§ Required work: In each line of the listing below, swap "checkbox" for "tick box" and reproduce the listing otherwise unchanged, omitting the pictures.

◆ ◆ ◆ ◆ ◆

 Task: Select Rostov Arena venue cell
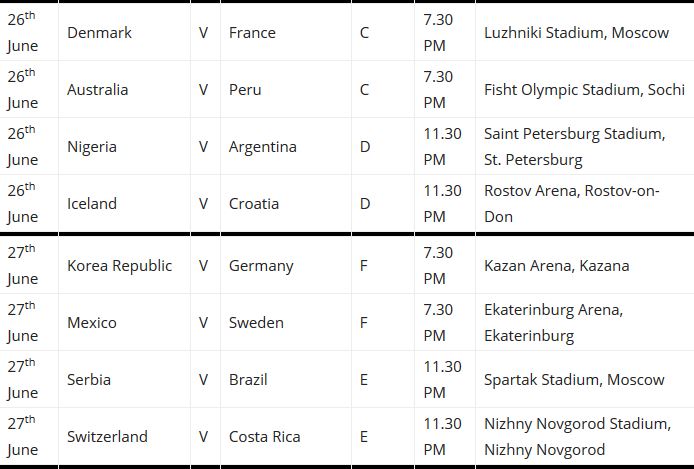[x=585, y=204]
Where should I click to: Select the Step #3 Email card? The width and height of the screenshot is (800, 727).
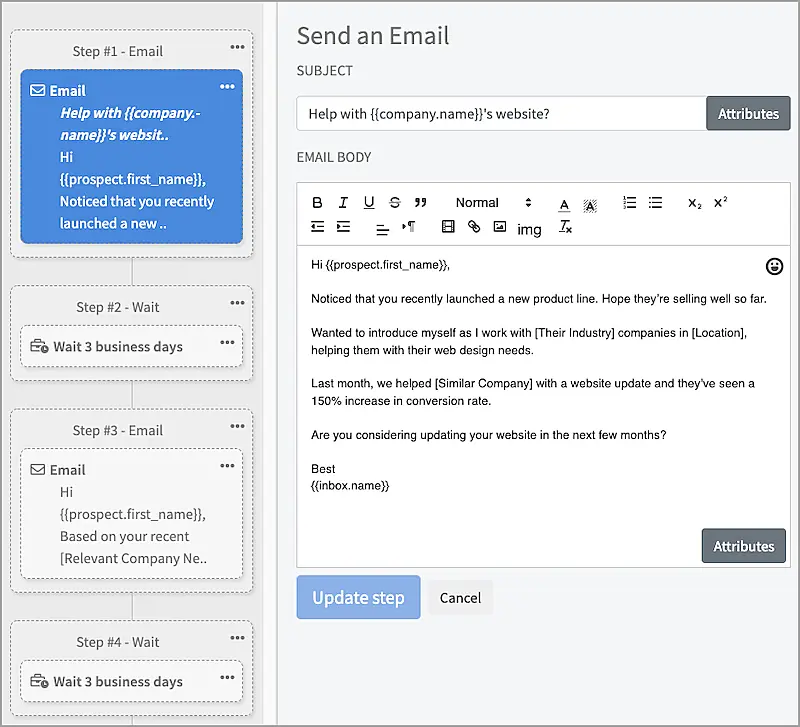click(x=130, y=514)
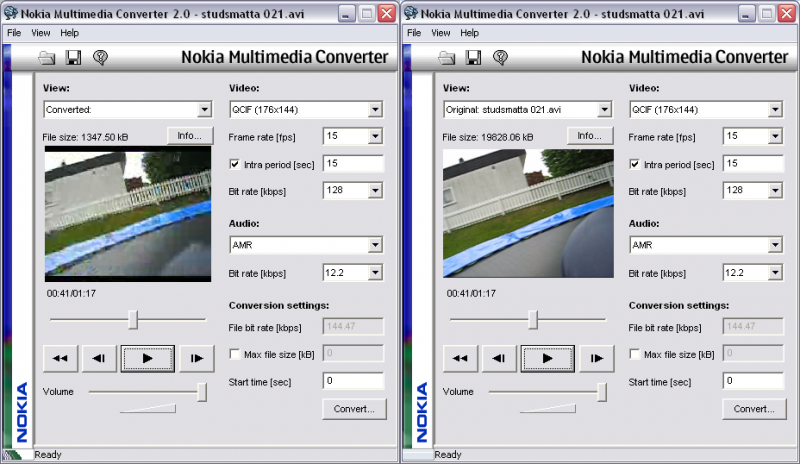
Task: Enable Max file size in the left window
Action: [x=235, y=354]
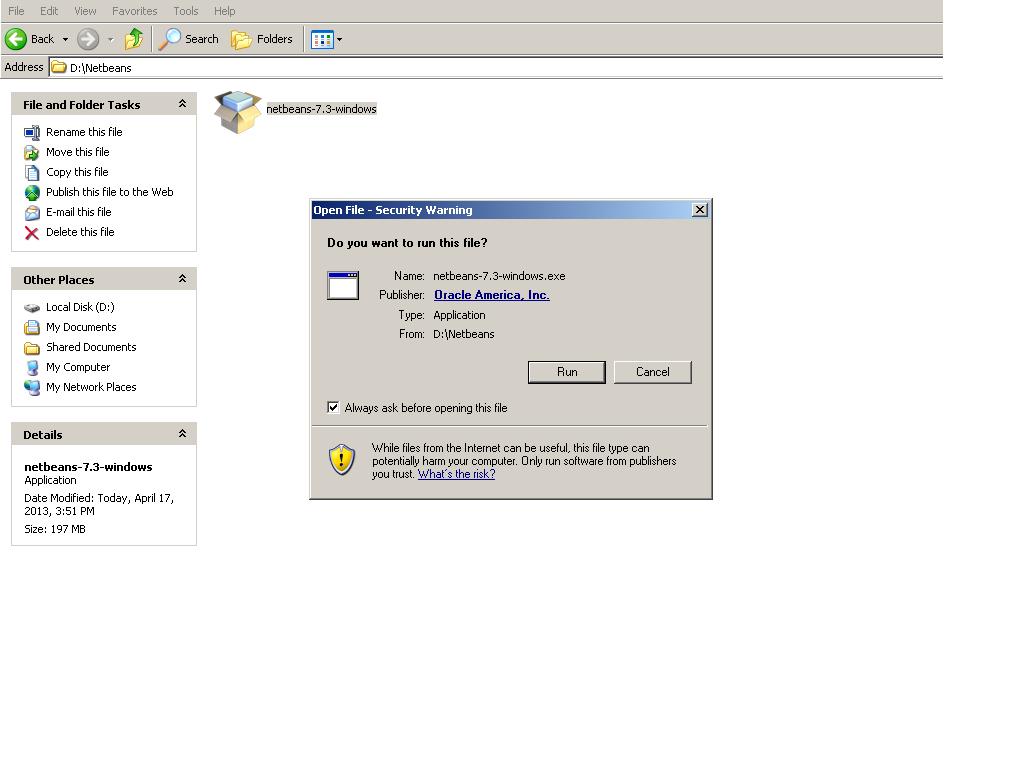Open the Back button dropdown arrow
The height and width of the screenshot is (768, 1024).
coord(63,39)
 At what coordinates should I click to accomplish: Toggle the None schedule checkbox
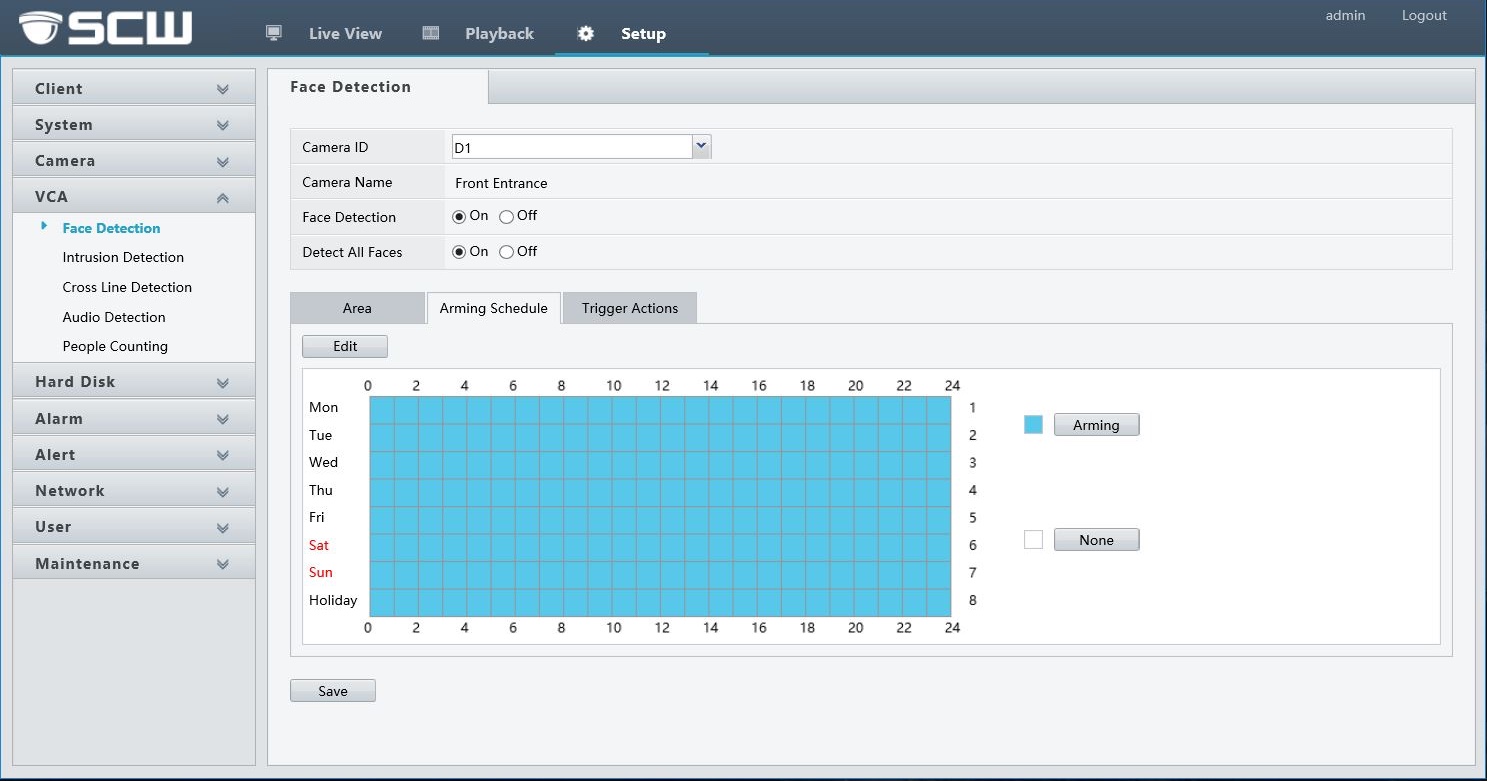(1033, 539)
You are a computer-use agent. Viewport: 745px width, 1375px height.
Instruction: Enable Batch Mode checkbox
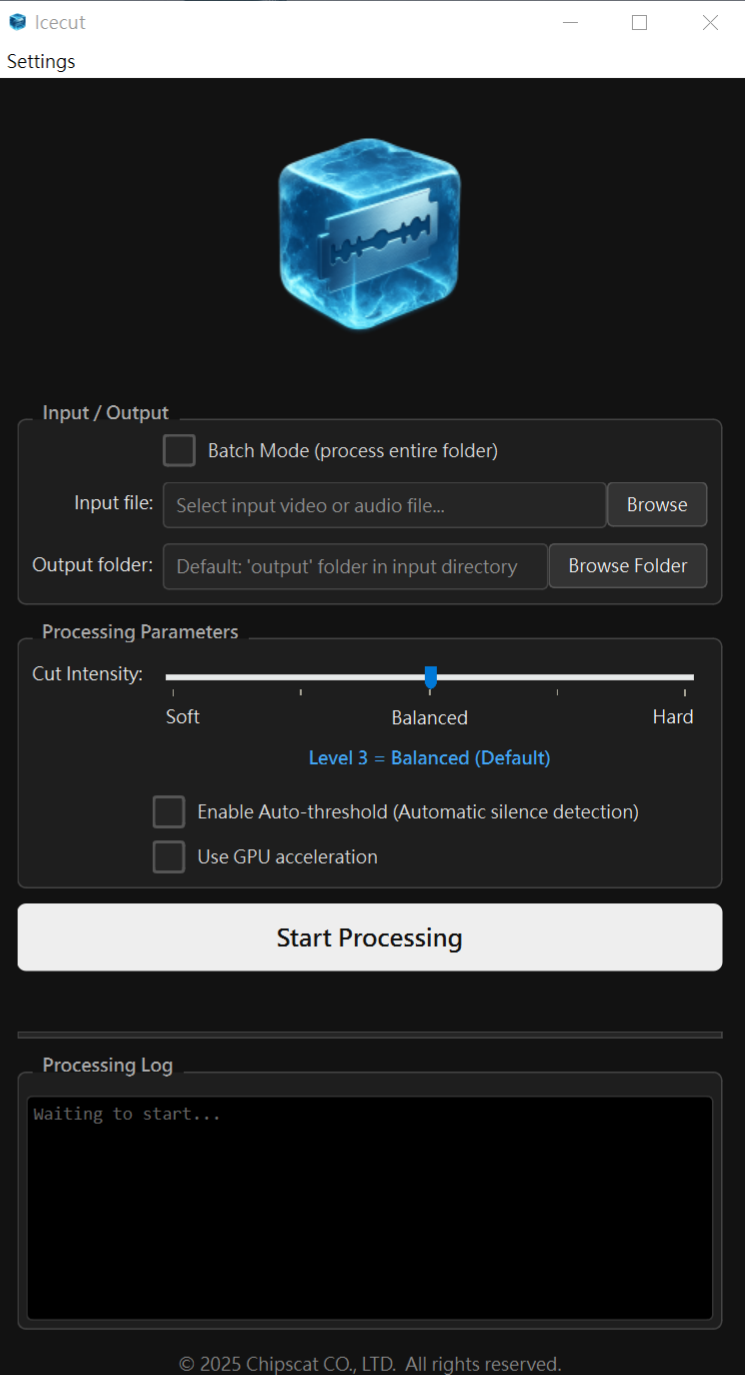(x=179, y=450)
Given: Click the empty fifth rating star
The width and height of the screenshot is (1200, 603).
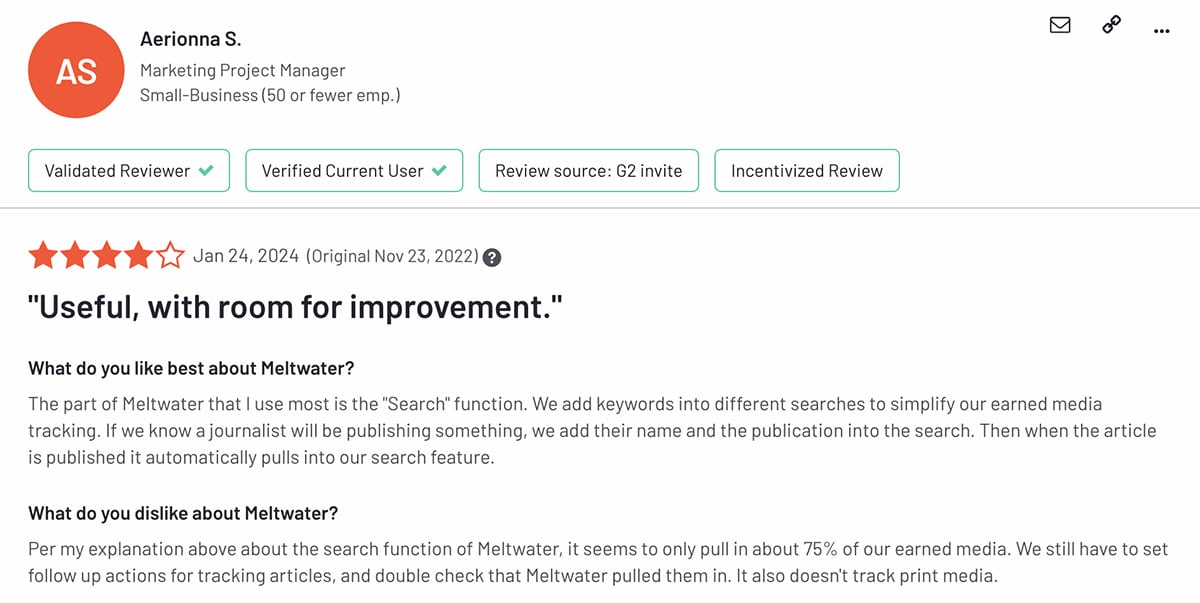Looking at the screenshot, I should click(x=170, y=256).
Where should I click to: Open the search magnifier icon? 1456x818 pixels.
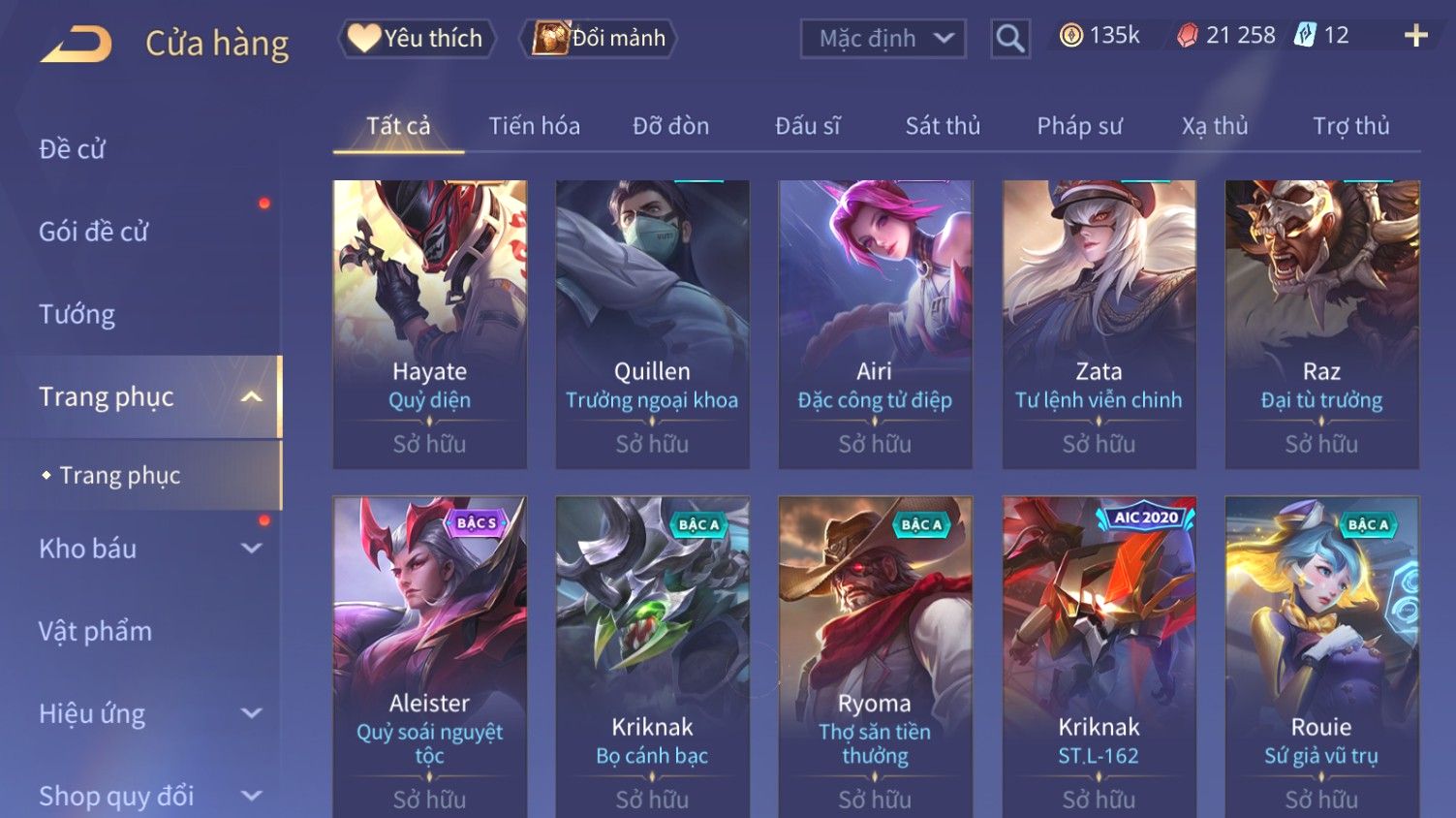[x=1009, y=39]

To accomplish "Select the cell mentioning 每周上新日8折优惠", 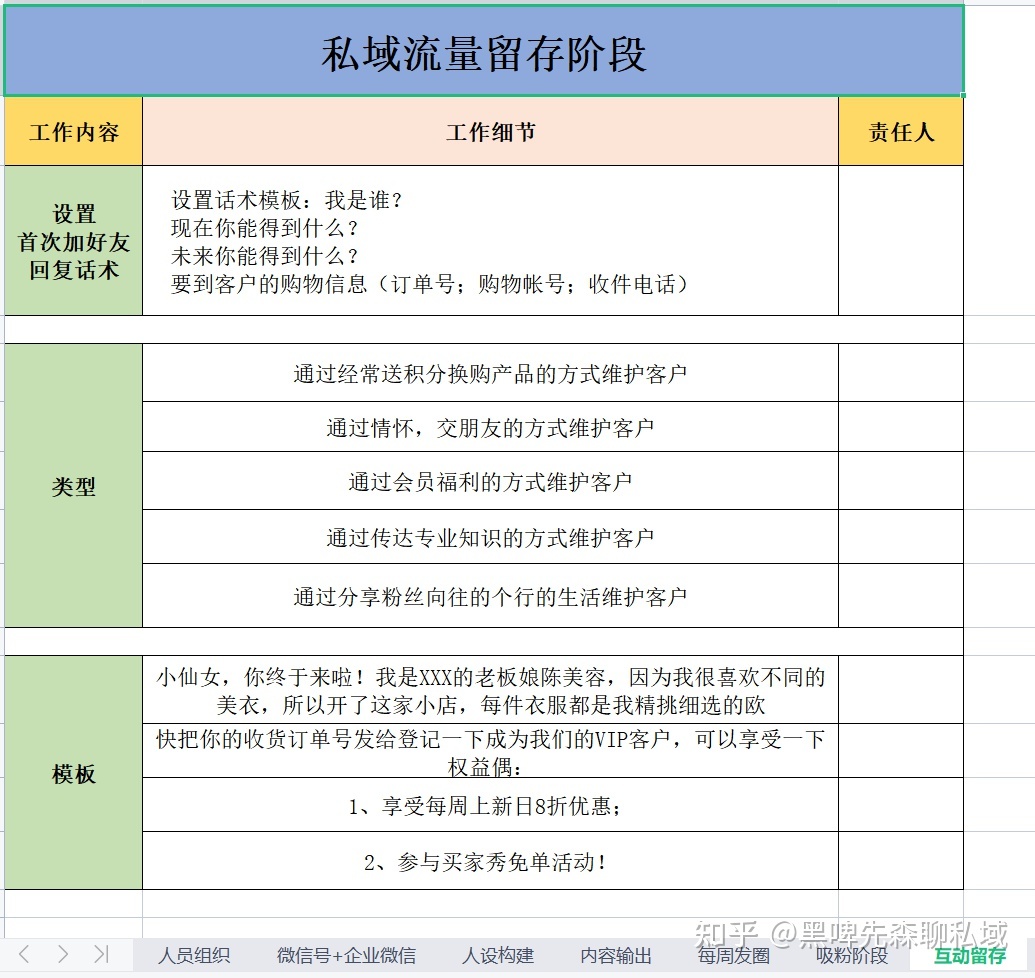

◆ ◆ ◆ ◆ ◆

§ Right answer:
 Task: Select Rostov Arena venue cell
[x=585, y=204]
Where should I click to: Select the Step #3 Email card? The width and height of the screenshot is (800, 727).
click(x=130, y=514)
Task: Enable Max file size in the left window
Action: [x=235, y=354]
Open the Back button dropdown arrow
The height and width of the screenshot is (768, 1024).
coord(63,39)
 At what coordinates should I click to accomplish: Toggle the None schedule tick box
(1033, 539)
You are a computer-use agent. Viewport: 745px width, 1375px height.
Instruction: Enable Batch Mode tick box
(x=179, y=450)
Given: Click the empty fifth rating star
The width and height of the screenshot is (1200, 603).
Looking at the screenshot, I should click(x=170, y=256).
Where should I click to: Open the search magnifier icon? 1456x818 pixels.
[x=1009, y=39]

To accomplish "Select the cell mentioning 每周上新日8折优惠", 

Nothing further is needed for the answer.